**What you should do:** The lines below may contain the word "Viewport". Please count those that do and give the number alone.

Records excerpted from a collection:
---

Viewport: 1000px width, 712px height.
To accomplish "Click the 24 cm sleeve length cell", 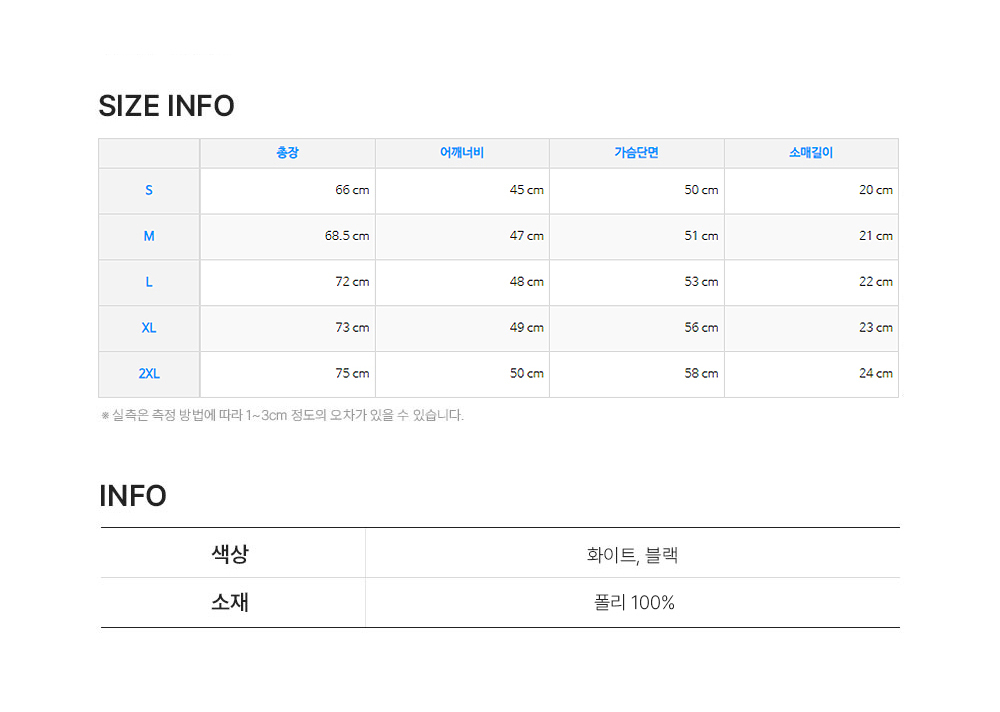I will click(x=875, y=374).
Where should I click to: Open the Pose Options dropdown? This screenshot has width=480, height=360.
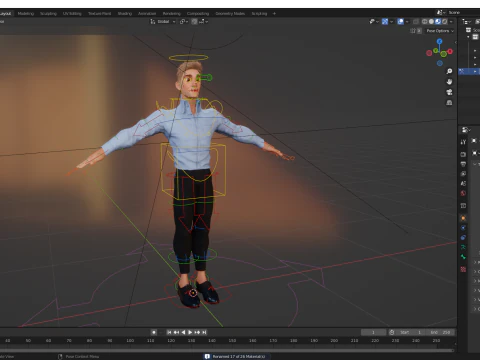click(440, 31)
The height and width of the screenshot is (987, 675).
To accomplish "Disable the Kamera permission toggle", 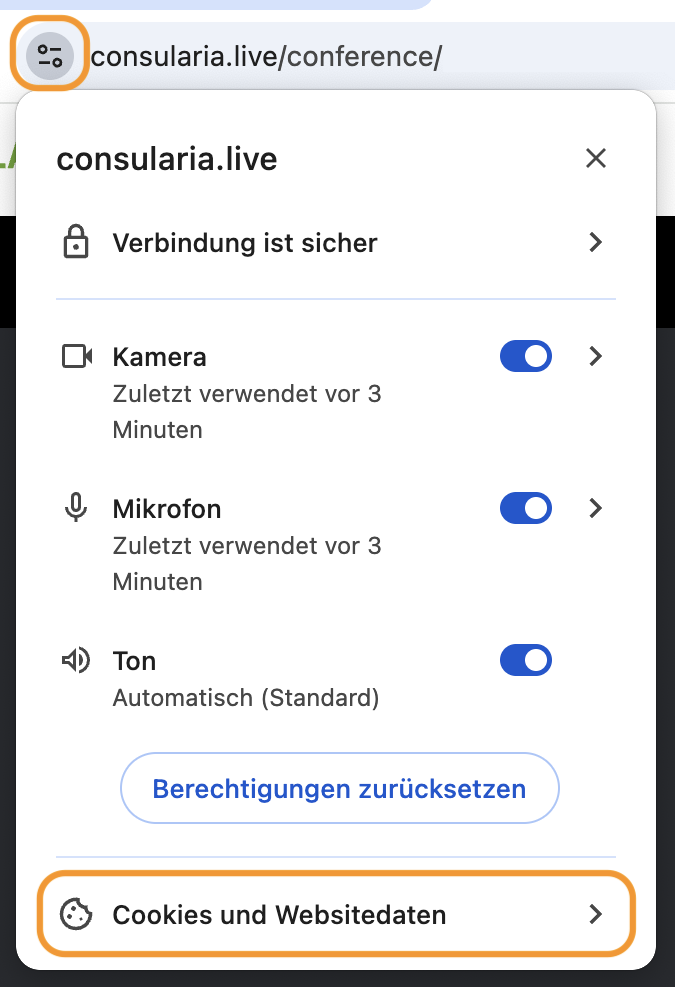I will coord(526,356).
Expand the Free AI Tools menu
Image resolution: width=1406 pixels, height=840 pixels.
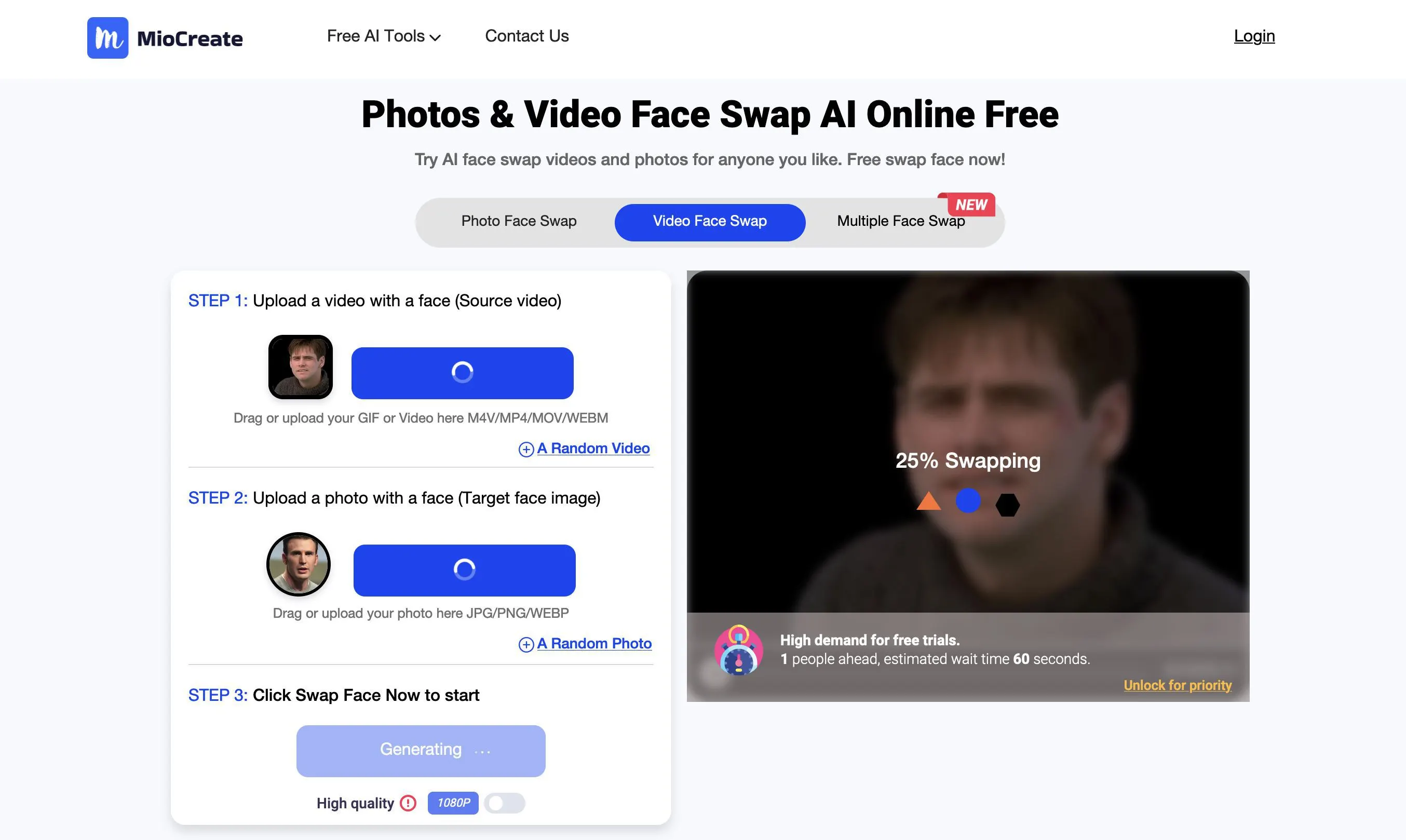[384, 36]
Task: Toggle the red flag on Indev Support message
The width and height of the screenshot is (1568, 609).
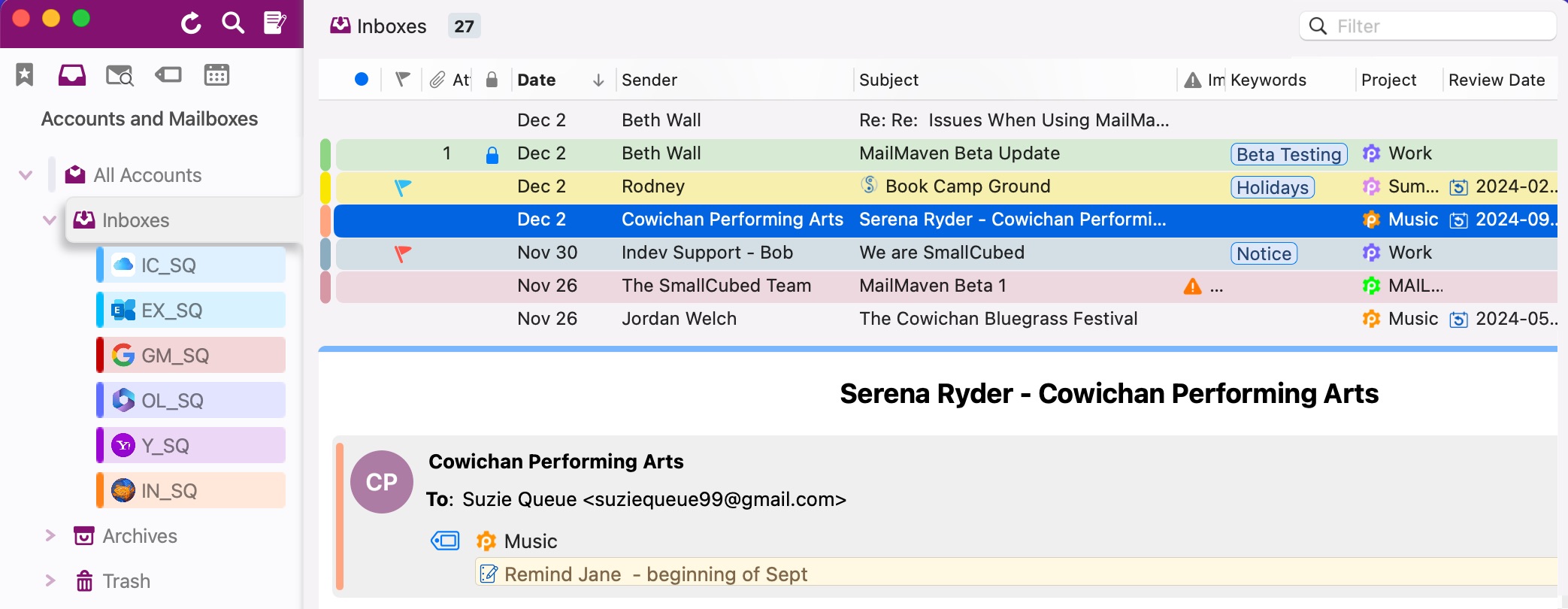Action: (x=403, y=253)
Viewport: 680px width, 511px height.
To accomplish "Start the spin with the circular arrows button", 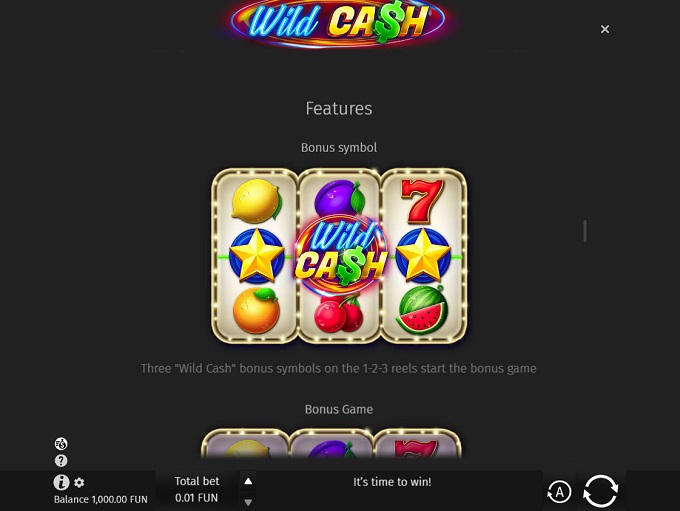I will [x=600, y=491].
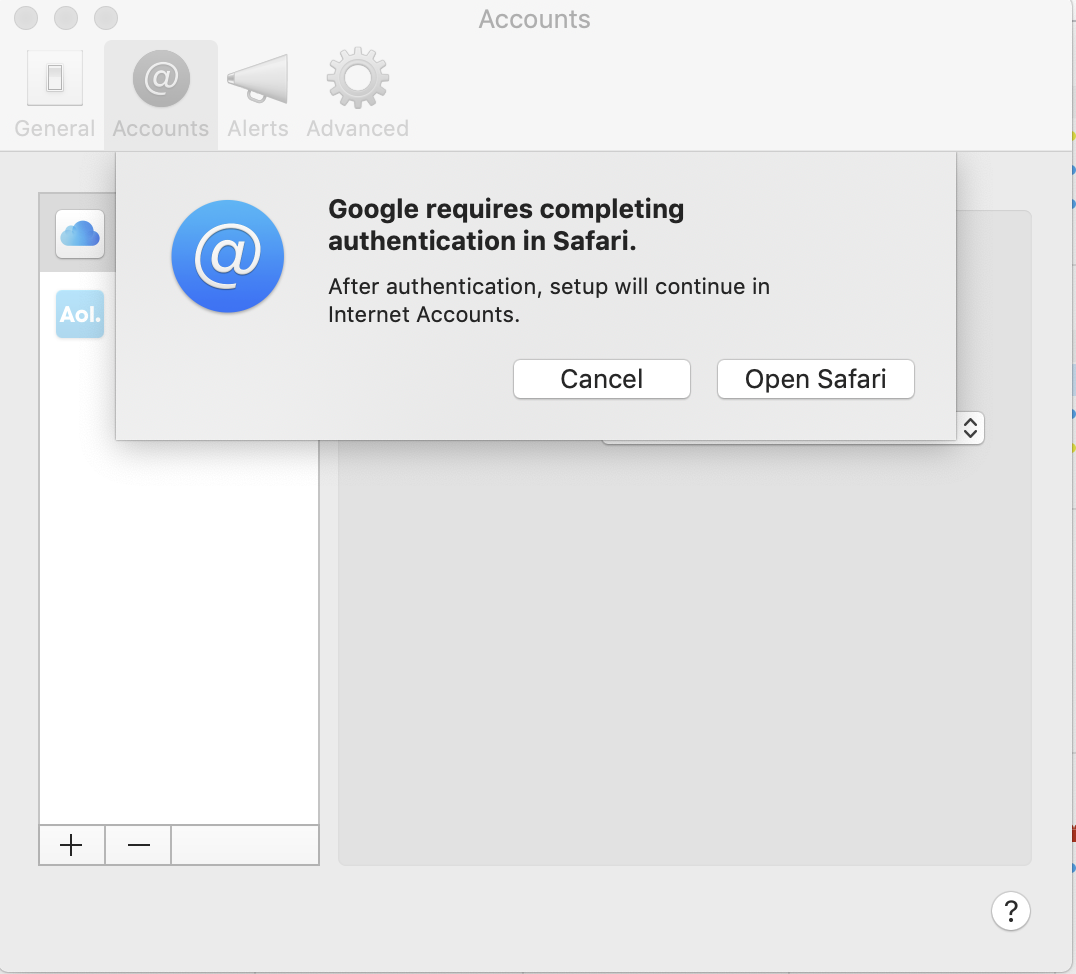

---

**Task result:** 2